Document segment ->
I can mark it ready for review, but I haven't finished testing & reviewing outputs. Only ran TheiaProk_FASTA workflow linked above, haven't tested the other workflows yet.

I would recommend testing TheiaEuk to confirm it still works as intended for eukaryotes before merging.

cimendes commented 2 months ago

Testing time!

cimendes commented 2 months ago

@kapsakcj BUSCO keeps failing on TheiaEuk 😒 It "fails successfully" so it's hard for me to understand why it's so unhappy. I'll try to dig a bit and I shall report back!

[Saved data entries]
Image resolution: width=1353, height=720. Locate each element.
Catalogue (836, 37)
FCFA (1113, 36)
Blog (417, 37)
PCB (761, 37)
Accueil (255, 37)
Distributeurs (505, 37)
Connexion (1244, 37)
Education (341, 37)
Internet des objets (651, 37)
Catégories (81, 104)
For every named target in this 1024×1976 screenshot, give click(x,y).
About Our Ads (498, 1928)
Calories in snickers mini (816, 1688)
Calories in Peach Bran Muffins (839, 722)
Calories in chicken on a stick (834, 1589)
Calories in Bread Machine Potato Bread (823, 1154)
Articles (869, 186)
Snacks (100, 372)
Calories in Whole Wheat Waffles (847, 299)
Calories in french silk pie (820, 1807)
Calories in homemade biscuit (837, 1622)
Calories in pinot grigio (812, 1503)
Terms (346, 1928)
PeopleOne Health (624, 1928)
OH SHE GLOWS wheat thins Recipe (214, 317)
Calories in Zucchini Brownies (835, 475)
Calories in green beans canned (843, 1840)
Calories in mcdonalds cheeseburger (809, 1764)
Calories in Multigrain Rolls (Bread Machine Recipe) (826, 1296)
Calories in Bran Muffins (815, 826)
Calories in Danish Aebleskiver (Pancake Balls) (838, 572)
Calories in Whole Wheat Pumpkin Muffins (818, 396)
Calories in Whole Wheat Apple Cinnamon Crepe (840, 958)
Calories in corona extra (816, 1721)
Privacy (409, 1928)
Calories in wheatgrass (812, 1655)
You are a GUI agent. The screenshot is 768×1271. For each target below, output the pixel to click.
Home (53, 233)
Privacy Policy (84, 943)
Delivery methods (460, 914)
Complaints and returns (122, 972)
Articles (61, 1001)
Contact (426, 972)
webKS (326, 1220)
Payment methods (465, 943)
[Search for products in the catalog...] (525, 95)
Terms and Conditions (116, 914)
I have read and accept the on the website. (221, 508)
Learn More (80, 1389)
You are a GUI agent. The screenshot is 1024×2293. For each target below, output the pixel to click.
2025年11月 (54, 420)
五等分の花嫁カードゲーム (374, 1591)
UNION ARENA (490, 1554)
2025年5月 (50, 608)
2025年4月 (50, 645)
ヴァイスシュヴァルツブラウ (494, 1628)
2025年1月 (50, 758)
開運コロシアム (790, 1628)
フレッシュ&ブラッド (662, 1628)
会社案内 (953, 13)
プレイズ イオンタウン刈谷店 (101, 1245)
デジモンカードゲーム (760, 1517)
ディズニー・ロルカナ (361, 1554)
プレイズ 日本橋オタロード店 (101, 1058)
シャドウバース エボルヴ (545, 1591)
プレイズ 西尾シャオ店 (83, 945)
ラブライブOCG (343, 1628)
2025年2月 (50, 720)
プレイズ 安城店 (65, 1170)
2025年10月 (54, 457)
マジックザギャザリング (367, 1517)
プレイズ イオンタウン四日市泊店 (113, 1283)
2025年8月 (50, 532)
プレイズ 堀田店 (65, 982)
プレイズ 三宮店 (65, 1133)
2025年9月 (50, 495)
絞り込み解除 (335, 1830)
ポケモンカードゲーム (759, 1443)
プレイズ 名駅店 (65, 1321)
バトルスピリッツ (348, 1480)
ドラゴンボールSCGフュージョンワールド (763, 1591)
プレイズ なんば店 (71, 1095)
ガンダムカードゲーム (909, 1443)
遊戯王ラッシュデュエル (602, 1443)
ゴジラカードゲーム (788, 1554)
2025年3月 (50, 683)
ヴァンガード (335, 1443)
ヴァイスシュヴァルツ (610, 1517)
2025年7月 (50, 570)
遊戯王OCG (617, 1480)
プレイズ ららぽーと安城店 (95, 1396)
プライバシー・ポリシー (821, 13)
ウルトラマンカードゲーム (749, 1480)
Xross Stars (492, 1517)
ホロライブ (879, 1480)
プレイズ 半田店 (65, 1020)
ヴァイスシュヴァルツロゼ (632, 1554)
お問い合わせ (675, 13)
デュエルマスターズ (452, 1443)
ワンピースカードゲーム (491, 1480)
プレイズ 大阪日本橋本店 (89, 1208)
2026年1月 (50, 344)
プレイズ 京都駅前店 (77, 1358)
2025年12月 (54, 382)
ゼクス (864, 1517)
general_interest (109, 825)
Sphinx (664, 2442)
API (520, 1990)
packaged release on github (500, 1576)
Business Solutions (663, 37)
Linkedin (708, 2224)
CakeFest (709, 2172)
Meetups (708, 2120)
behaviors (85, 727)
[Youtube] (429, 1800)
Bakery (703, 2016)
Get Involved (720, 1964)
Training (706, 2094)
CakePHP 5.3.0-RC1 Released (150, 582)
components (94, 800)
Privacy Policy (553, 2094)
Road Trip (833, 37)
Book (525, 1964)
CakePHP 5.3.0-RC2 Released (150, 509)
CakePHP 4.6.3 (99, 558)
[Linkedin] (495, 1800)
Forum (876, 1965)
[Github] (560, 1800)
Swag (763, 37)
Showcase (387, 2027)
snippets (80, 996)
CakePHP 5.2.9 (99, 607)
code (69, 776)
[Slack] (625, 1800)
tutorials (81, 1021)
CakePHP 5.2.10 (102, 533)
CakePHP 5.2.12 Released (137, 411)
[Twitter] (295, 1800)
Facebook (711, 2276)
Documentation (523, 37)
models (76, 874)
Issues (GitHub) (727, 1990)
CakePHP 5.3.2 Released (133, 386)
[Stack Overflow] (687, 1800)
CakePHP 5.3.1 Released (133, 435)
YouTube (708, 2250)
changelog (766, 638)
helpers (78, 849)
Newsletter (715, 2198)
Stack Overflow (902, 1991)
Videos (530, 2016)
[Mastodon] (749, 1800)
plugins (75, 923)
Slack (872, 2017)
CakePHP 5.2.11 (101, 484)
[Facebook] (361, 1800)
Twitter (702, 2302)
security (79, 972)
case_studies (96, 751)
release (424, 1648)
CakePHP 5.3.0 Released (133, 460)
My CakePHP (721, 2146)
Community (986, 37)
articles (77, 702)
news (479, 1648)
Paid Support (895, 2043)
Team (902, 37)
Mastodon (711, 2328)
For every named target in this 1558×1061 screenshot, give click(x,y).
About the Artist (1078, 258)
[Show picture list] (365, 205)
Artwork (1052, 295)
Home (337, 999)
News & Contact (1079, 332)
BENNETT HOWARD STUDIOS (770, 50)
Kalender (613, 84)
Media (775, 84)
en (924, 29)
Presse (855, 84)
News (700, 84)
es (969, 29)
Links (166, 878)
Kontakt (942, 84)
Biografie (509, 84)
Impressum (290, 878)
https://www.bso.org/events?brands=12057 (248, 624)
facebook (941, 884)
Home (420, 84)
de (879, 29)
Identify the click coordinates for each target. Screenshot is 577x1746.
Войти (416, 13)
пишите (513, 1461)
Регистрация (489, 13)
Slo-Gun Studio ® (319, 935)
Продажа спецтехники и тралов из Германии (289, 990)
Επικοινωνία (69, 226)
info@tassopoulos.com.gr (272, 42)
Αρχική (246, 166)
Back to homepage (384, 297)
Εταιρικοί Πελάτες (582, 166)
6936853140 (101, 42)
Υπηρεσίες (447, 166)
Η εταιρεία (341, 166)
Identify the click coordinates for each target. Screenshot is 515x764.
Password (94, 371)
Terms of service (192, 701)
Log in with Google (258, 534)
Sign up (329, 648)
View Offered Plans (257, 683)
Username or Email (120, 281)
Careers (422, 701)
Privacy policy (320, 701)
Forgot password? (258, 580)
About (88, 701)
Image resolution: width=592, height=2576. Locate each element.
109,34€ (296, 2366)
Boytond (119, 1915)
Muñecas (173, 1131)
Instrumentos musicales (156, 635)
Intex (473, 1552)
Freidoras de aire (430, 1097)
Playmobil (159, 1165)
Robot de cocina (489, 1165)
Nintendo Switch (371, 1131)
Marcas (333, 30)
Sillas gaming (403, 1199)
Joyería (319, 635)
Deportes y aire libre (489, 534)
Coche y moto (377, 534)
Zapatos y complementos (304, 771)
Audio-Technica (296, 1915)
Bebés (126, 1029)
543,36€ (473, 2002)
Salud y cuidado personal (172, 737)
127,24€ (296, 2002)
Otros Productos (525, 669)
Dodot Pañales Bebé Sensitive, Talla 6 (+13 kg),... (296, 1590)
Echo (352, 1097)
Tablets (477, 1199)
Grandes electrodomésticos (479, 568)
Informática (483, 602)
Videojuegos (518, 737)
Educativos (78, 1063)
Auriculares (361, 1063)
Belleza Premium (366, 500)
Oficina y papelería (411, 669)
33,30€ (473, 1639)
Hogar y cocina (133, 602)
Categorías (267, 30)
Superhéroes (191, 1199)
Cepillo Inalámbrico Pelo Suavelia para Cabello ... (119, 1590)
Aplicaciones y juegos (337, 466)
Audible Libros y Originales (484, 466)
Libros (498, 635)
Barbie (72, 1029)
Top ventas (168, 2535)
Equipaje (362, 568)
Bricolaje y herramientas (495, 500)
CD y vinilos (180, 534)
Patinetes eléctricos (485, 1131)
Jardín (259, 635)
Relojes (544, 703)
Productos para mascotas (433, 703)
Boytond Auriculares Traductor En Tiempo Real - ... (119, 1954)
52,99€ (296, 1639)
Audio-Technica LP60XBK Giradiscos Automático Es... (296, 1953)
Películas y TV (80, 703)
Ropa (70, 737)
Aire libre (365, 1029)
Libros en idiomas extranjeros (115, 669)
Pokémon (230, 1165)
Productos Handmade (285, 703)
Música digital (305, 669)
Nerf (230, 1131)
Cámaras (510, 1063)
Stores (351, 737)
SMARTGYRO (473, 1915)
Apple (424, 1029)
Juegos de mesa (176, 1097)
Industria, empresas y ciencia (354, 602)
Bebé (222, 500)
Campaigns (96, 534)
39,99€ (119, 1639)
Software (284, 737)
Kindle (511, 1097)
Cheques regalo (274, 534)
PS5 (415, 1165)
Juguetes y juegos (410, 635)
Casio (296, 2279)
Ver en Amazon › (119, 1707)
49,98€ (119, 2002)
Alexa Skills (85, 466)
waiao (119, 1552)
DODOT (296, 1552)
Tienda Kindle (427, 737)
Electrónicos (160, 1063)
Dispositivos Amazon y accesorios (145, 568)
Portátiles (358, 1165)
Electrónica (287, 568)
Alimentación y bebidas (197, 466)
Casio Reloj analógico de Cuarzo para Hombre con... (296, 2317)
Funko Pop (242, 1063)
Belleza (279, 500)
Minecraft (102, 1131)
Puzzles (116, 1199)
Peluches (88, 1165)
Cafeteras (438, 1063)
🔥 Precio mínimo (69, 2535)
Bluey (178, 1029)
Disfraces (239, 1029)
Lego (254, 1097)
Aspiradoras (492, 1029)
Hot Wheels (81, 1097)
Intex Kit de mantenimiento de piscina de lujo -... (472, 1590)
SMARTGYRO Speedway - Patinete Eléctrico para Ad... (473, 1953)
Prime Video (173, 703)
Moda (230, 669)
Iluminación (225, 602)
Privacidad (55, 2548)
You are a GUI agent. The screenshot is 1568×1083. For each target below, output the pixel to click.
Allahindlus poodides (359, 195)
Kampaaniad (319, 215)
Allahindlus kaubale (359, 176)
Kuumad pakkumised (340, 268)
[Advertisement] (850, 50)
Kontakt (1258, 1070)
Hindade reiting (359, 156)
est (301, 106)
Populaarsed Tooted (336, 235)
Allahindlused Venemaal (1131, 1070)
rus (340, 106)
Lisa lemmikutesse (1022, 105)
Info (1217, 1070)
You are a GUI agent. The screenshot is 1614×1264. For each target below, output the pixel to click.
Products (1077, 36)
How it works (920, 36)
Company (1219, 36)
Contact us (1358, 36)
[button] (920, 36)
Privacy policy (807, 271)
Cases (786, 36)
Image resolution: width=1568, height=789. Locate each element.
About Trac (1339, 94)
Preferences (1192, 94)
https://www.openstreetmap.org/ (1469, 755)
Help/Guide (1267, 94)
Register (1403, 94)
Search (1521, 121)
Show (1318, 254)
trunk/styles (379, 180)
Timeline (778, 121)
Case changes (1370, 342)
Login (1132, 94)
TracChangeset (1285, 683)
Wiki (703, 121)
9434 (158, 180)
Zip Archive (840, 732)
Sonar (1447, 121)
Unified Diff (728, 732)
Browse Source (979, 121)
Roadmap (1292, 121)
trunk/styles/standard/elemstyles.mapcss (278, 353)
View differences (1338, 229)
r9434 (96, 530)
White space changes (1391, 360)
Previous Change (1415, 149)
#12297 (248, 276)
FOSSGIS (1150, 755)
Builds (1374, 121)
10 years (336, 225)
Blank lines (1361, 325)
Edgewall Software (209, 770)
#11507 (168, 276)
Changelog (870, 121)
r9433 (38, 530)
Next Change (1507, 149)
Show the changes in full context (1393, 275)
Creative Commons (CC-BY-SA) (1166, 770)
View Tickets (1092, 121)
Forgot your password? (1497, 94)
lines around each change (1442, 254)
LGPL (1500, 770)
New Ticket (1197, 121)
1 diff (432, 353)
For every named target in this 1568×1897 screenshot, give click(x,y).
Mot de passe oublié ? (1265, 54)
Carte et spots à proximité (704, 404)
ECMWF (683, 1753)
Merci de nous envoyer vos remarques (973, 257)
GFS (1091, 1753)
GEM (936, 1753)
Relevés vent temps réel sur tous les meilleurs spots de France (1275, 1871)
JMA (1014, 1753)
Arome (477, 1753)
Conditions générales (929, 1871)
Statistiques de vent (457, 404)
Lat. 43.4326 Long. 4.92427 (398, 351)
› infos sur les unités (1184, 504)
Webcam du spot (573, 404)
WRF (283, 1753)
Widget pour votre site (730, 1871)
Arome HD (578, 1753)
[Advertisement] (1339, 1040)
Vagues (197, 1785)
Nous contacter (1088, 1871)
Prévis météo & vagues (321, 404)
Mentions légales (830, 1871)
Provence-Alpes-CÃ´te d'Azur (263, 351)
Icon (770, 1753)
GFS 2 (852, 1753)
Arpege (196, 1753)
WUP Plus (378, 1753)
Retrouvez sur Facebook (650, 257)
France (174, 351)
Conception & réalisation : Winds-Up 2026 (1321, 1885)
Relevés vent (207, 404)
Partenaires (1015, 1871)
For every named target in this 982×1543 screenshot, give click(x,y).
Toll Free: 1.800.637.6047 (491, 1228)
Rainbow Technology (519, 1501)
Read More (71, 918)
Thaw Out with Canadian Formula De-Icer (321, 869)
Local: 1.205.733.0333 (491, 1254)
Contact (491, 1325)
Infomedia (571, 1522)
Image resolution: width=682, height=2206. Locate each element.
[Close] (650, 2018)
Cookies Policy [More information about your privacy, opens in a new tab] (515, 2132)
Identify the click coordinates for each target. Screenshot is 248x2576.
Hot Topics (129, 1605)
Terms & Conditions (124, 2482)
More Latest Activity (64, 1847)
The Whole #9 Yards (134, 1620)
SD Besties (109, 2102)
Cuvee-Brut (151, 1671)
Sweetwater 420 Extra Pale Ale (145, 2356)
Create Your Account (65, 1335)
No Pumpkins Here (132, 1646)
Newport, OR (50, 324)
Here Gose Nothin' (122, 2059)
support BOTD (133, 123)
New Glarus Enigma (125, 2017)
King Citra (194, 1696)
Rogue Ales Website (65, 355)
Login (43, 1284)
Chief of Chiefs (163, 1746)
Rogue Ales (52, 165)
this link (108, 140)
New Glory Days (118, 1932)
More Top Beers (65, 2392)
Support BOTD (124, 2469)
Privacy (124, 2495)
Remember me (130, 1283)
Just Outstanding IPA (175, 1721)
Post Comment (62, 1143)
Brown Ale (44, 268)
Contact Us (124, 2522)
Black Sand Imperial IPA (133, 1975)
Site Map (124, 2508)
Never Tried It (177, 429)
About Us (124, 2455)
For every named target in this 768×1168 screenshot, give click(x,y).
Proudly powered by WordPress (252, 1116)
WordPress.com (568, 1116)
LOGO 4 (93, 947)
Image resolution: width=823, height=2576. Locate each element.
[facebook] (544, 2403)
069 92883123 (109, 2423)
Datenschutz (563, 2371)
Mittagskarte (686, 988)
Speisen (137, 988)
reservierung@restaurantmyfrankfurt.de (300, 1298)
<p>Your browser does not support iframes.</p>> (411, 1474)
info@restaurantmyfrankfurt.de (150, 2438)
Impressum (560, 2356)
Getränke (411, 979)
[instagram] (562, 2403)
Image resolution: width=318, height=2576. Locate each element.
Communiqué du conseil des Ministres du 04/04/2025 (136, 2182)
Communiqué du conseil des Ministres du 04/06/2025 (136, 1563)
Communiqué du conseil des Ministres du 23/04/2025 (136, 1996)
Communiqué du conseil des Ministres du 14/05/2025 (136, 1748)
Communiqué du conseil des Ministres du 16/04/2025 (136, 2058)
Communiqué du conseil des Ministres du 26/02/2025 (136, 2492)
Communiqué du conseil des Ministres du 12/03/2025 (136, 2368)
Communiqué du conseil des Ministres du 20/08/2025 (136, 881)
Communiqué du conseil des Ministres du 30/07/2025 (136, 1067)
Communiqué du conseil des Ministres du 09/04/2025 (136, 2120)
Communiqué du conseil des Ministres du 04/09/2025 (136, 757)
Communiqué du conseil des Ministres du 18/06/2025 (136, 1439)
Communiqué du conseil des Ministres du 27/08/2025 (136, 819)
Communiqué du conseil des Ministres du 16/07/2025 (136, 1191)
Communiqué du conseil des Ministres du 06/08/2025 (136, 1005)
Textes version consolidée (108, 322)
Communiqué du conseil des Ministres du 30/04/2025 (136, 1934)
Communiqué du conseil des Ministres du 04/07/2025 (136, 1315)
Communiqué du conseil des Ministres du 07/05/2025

Study questions ->
1. Echo the part of the workflow testing thread starting with "I can mark it" and going on through "eukaryotes before merging.".
2. Decide whether each statement agrees with the workflow testing thread, and answer yes or no for each one, quoting the words from the thread that settle it. (a) The first commenter has run the TheiaProk_FASTA workflow. (b) The other workflows have already been tested. (c) It is easy to tell why BUSCO fails on TheiaEuk.
3. Go on with the workflow testing thread from the point where it stops.
These entries have no connection to the workflow testing thread.

Answers ->
1.
I can mark it ready for review, but I haven't finished testing & reviewing outputs. Only ran TheiaProk_FASTA workflow linked above, haven't tested the other workflows yet.

I would recommend testing TheiaEuk to confirm it still works as intended for eukaryotes before merging.

2.
(a) Yes: "Only ran TheiaProk_FASTA workflow linked above"
(b) No: "haven't tested the other workflows yet."
(c) No: "It "fails successfully" so it's hard for me to understand why it's so unhappy."

3.
cimendes commented 2 months ago

I just did a retry on the workflow for theiaeuk, setting the memory for 16GB -> https://app.terra.bio/#workspaces/theiagen-validations/Theiagen_Mendes_Sandbox/job_history/98834755-7d1c-43a3-aab3-fc0e66c53c03

kapsakcj commented 2 months ago

Testing TheiaEuk with 3 Candida auris genomes here, now that the default RAM is set to 24GB for TheiaEuk specifically: https://app.terra.bio/#workspaces/theiagen-validations/PHB_Validation_nextcladeV3testing/job_history/b03b3a98-99a5-443e-b15a-9fd879f56b6d

kapsakcj commented 2 months ago

BUSCO ran successfully (without memory failure) with the new default of 24GB.

I think we are good to merge?